Part of a data file
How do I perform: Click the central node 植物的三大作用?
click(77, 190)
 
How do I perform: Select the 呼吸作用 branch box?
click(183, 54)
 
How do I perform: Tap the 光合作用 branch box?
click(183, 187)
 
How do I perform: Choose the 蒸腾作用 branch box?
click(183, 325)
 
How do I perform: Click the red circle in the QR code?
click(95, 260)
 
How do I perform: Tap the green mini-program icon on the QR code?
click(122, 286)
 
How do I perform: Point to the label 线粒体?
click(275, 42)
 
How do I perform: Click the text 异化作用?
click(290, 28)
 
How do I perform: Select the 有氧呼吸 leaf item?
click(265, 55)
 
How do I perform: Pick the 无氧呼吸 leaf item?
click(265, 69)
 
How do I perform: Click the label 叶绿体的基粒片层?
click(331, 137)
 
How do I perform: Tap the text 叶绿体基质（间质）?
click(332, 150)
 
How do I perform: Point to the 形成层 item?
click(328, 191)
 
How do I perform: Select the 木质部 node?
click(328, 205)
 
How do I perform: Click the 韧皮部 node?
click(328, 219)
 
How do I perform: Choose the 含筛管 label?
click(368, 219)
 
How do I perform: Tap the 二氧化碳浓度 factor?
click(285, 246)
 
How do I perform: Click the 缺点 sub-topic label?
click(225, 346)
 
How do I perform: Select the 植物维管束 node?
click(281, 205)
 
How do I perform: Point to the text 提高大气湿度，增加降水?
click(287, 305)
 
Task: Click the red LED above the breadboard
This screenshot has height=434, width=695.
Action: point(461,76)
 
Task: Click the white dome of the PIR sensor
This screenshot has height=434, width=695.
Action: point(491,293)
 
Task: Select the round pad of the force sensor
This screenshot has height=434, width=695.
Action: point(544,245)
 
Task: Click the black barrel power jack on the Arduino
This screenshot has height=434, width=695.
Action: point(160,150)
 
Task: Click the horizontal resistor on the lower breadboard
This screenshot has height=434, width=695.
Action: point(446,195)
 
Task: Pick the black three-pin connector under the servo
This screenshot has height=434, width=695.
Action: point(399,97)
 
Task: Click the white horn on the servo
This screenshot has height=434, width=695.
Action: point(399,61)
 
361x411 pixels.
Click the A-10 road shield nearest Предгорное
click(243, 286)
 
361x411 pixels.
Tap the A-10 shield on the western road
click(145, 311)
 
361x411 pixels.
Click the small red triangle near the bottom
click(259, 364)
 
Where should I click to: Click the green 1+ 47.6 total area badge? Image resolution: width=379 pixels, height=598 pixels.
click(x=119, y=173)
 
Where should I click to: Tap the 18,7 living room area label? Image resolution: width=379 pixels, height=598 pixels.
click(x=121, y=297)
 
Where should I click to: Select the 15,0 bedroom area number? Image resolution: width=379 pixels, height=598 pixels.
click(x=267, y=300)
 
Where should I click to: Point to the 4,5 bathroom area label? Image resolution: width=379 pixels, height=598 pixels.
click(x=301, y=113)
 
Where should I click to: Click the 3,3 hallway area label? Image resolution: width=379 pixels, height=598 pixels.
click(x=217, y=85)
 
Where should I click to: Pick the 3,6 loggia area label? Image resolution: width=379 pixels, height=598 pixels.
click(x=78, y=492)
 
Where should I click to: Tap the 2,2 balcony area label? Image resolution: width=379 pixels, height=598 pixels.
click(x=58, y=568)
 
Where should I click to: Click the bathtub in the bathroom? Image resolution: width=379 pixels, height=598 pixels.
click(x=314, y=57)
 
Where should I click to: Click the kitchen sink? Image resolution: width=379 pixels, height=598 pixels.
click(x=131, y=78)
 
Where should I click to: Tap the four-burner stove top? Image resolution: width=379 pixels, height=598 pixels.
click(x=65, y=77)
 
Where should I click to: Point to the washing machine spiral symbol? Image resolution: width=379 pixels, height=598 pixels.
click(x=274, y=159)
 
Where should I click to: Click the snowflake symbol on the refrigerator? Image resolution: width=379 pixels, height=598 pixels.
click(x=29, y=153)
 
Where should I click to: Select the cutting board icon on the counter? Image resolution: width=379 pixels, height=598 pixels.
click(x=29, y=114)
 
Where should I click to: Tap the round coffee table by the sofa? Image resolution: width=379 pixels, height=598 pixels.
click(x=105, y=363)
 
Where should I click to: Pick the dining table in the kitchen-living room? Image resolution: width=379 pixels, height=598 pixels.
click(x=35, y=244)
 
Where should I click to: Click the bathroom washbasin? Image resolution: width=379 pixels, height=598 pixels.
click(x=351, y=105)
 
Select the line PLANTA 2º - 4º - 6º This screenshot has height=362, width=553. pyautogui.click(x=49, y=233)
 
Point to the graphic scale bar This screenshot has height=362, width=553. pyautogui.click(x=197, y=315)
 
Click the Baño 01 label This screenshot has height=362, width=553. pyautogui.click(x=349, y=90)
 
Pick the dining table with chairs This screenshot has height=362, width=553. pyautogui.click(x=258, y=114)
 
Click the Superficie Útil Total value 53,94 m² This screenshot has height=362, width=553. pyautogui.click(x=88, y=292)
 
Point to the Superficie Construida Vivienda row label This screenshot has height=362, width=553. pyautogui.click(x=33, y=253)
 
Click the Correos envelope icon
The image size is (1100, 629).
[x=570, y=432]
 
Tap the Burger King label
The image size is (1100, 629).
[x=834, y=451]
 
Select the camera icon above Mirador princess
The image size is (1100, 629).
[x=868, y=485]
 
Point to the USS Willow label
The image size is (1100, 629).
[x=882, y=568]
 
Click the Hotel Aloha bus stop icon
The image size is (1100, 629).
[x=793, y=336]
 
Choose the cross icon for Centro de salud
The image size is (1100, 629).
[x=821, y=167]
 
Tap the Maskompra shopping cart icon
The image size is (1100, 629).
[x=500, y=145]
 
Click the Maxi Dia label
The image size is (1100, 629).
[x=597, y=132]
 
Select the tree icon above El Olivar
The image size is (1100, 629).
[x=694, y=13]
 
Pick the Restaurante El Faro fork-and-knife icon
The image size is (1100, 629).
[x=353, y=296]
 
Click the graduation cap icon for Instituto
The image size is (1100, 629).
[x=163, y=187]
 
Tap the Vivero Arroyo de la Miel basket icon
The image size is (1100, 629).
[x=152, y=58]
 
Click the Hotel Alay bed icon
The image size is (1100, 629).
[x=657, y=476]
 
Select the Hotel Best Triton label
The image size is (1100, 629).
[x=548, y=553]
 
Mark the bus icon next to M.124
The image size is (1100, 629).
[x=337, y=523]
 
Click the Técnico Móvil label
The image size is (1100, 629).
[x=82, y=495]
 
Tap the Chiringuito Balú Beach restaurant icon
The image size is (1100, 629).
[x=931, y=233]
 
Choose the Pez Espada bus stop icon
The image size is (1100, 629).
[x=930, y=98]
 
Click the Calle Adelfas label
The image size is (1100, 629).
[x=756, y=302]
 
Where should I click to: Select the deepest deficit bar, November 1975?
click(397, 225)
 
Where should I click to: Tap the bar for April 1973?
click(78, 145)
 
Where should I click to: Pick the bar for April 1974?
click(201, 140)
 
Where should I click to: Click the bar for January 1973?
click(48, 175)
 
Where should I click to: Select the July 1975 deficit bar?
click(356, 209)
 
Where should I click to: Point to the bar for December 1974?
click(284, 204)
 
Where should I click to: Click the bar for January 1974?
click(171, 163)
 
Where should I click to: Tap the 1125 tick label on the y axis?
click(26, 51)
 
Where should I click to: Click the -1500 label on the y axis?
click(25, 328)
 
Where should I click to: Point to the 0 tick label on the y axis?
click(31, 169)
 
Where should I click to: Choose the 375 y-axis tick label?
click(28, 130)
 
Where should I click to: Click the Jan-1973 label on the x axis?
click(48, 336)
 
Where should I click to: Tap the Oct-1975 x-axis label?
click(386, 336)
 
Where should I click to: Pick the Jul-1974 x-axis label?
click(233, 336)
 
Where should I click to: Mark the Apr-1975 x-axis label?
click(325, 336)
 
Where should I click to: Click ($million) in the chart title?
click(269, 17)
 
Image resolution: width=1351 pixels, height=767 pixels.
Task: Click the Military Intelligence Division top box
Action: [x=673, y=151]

Task to carry out: Copy everything from the start of the entries down to the line containing "Action: point(491,293)", renaming "branch box" to "branch card" and leaving the rest unchanged.

Problem solution:
How do I perform: Click the central node 植物的三大作用?
click(77, 190)
 
How do I perform: Select the 呼吸作用 branch card?
click(183, 54)
 
How do I perform: Tap the 光合作用 branch card?
click(183, 187)
 
How do I perform: Choose the 蒸腾作用 branch card?
click(183, 325)
 
How do I perform: Click the red circle in the QR code?
click(95, 260)
 
How do I perform: Tap the green mini-program icon on the QR code?
click(122, 286)
 
How do I perform: Point to the label 线粒体?
click(275, 42)
 
How do I perform: Click the text 异化作用?
click(290, 28)
 
How do I perform: Select the 有氧呼吸 leaf item?
click(265, 55)
 
How do I perform: Pick the 无氧呼吸 leaf item?
click(265, 69)
 
How do I perform: Click the label 叶绿体的基粒片层?
click(331, 137)
 
How do I perform: Tap the text 叶绿体基质（间质）?
click(332, 150)
 
How do I perform: Point to the 形成层 item?
click(328, 191)
 
How do I perform: Select the 木质部 node?
click(328, 205)
 
How do I perform: Click the 韧皮部 node?
click(328, 219)
 
How do I perform: Choose the 含筛管 label?
click(368, 219)
 
How do I perform: Tap the 二氧化碳浓度 factor?
click(285, 246)
 
How do I perform: Click the 缺点 sub-topic label?
click(225, 346)
 
How do I perform: Select the 植物维管束 node?
click(281, 205)
 
How do I perform: Point to the text 提高大气湿度，增加降水?
click(287, 305)
 
Task: Click the red LED above the breadboard
This screenshot has height=434, width=695.
Action: point(461,76)
 
Task: Click the white dome of the PIR sensor
This screenshot has height=434, width=695.
Action: point(491,293)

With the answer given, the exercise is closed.